AIM OF THE EXERCISE = Transcribe each record as written.

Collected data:
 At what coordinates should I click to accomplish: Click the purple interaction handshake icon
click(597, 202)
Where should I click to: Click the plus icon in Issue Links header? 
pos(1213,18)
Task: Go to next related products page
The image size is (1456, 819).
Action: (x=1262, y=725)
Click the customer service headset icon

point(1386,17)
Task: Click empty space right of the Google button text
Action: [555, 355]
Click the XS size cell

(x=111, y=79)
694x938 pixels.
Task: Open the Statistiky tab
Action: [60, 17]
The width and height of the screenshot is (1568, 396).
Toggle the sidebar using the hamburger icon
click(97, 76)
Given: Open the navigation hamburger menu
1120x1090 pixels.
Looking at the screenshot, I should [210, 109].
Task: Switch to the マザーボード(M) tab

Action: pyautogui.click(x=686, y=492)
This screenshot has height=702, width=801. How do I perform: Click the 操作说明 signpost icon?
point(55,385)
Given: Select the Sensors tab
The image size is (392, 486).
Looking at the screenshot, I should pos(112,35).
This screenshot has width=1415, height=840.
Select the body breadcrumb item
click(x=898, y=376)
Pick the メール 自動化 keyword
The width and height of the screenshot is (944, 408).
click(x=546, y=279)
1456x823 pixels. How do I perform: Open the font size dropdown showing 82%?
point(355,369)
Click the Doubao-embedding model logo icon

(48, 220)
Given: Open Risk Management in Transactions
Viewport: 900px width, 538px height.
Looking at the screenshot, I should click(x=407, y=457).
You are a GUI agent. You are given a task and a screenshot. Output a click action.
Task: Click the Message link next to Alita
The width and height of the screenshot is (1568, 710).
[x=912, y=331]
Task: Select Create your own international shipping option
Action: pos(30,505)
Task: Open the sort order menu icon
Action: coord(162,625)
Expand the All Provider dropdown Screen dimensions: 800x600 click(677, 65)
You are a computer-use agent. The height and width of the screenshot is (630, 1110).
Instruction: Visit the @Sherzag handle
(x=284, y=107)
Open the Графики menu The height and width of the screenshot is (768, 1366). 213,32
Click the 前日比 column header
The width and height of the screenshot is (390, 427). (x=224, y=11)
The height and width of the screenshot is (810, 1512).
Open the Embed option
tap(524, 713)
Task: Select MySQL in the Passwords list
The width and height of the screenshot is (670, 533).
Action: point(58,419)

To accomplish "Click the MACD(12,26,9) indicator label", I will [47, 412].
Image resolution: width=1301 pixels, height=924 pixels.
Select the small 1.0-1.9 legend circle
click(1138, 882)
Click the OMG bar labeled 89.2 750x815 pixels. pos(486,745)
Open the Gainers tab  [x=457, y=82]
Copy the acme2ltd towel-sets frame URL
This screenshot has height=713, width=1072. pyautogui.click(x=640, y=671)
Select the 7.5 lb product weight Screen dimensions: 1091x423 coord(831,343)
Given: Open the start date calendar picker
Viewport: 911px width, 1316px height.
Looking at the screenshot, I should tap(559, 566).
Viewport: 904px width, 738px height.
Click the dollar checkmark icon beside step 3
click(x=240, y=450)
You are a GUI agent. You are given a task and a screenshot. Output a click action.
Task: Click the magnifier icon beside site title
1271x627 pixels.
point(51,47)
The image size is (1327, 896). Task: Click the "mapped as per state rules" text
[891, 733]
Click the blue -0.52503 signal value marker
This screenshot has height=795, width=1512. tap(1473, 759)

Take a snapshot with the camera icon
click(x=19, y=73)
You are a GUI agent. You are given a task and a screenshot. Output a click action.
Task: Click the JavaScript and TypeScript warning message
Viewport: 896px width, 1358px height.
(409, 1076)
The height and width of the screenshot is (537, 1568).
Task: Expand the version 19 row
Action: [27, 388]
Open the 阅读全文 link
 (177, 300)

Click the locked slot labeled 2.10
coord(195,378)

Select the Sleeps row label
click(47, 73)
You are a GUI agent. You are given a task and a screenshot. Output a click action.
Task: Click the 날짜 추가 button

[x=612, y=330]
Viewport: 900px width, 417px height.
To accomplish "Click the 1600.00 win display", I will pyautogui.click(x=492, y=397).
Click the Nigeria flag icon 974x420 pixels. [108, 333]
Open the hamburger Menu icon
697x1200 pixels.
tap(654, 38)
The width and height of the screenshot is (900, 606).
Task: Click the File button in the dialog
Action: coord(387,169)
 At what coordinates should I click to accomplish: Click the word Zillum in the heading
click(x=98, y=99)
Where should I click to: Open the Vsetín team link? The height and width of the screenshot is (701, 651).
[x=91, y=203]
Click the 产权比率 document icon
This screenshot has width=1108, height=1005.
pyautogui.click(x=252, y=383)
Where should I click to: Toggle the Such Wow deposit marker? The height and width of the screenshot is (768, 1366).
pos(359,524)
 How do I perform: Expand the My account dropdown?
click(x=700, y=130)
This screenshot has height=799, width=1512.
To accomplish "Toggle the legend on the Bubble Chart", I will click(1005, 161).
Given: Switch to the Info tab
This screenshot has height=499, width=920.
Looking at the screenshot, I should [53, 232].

WRITTEN RESPONSE =
 At what coordinates should I click to accomplish: Click the purple interaction handshake icon
click(597, 202)
Where should I click to: Click the plus icon in Issue Links header? 
pos(1213,18)
Task: Go to next related products page
The image size is (1456, 819).
Action: (x=1262, y=725)
Click the customer service headset icon

point(1386,17)
Task: Click empty space right of the Google button text
Action: [555, 355]
Click the XS size cell

(x=111, y=79)
694x938 pixels.
Task: Open the Statistiky tab
Action: [60, 17]
The width and height of the screenshot is (1568, 396).
Toggle the sidebar using the hamburger icon
click(97, 76)
Given: Open the navigation hamburger menu
1120x1090 pixels.
Looking at the screenshot, I should [210, 109].
Task: Switch to the マザーボード(M) tab

Action: pyautogui.click(x=686, y=492)
This screenshot has height=702, width=801. How do I perform: Click the 操作说明 signpost icon?
point(55,385)
Given: Select the Sensors tab
The image size is (392, 486).
Looking at the screenshot, I should pos(112,35).
This screenshot has width=1415, height=840.
Select the body breadcrumb item
click(x=898, y=376)
Pick the メール 自動化 keyword
The width and height of the screenshot is (944, 408).
click(x=546, y=279)
1456x823 pixels. How do I perform: Open the font size dropdown showing 82%?
point(355,369)
Click the Doubao-embedding model logo icon

(48, 220)
Given: Open Risk Management in Transactions
Viewport: 900px width, 538px height.
Looking at the screenshot, I should click(x=407, y=457).
You are a GUI agent. You are given a task and a screenshot. Output a click action.
Task: Click the Message link next to Alita
The width and height of the screenshot is (1568, 710).
[x=912, y=331]
Task: Select Create your own international shipping option
Action: pos(30,505)
Task: Open the sort order menu icon
Action: coord(162,625)
Expand the All Provider dropdown Screen dimensions: 800x600 click(677, 65)
You are a computer-use agent. The height and width of the screenshot is (630, 1110).
Instruction: Visit the @Sherzag handle
(x=284, y=107)
Open the Графики menu The height and width of the screenshot is (768, 1366). 213,32
Click the 前日比 column header
The width and height of the screenshot is (390, 427). (x=224, y=11)
The height and width of the screenshot is (810, 1512).
Open the Embed option
tap(524, 713)
Task: Select MySQL in the Passwords list
The width and height of the screenshot is (670, 533).
Action: point(58,419)

To accomplish "Click the MACD(12,26,9) indicator label", I will [47, 412].
Image resolution: width=1301 pixels, height=924 pixels.
Select the small 1.0-1.9 legend circle
click(1138, 882)
Click the OMG bar labeled 89.2 750x815 pixels. pos(486,745)
Open the Gainers tab  [x=457, y=82]
Copy the acme2ltd towel-sets frame URL
This screenshot has height=713, width=1072. pyautogui.click(x=640, y=671)
Select the 7.5 lb product weight Screen dimensions: 1091x423 coord(831,343)
Given: Open the start date calendar picker
Viewport: 911px width, 1316px height.
Looking at the screenshot, I should tap(559, 566).
Viewport: 904px width, 738px height.
Click the dollar checkmark icon beside step 3
click(x=240, y=450)
You are a GUI agent. You are given a task and a screenshot. Output a click action.
Task: Click the magnifier icon beside site title
1271x627 pixels.
point(51,47)
The image size is (1327, 896). Task: Click the "mapped as per state rules" text
[891, 733]
Click the blue -0.52503 signal value marker
This screenshot has height=795, width=1512. tap(1473, 759)

Take a snapshot with the camera icon
click(x=19, y=73)
You are a GUI agent. You are given a task and a screenshot. Output a click action.
Task: Click the JavaScript and TypeScript warning message
Viewport: 896px width, 1358px height.
(409, 1076)
The height and width of the screenshot is (537, 1568).
Task: Expand the version 19 row
Action: [27, 388]
Open the 阅读全文 link
 (177, 300)

Click the locked slot labeled 2.10
coord(195,378)

Select the Sleeps row label
click(47, 73)
You are a GUI agent. You are given a task and a screenshot. Output a click action.
Task: Click the 날짜 추가 button

[x=612, y=330]
Viewport: 900px width, 417px height.
To accomplish "Click the 1600.00 win display", I will pyautogui.click(x=492, y=397).
Click the Nigeria flag icon 974x420 pixels. [108, 333]
Open the hamburger Menu icon
697x1200 pixels.
tap(654, 38)
The width and height of the screenshot is (900, 606).
Task: Click the File button in the dialog
Action: coord(387,169)
 At what coordinates should I click to accomplish: Click the word Zillum in the heading
click(x=98, y=99)
Where should I click to: Open the Vsetín team link? The height and width of the screenshot is (701, 651).
[x=91, y=203]
Click the 产权比率 document icon
This screenshot has width=1108, height=1005.
pyautogui.click(x=252, y=383)
Where should I click to: Toggle the Such Wow deposit marker? The height and width of the screenshot is (768, 1366).
pos(359,524)
 How do I perform: Expand the My account dropdown?
click(x=700, y=130)
This screenshot has height=799, width=1512.
To accomplish "Toggle the legend on the Bubble Chart", I will click(1005, 161).
Given: Switch to the Info tab
This screenshot has height=499, width=920.
Looking at the screenshot, I should [53, 232].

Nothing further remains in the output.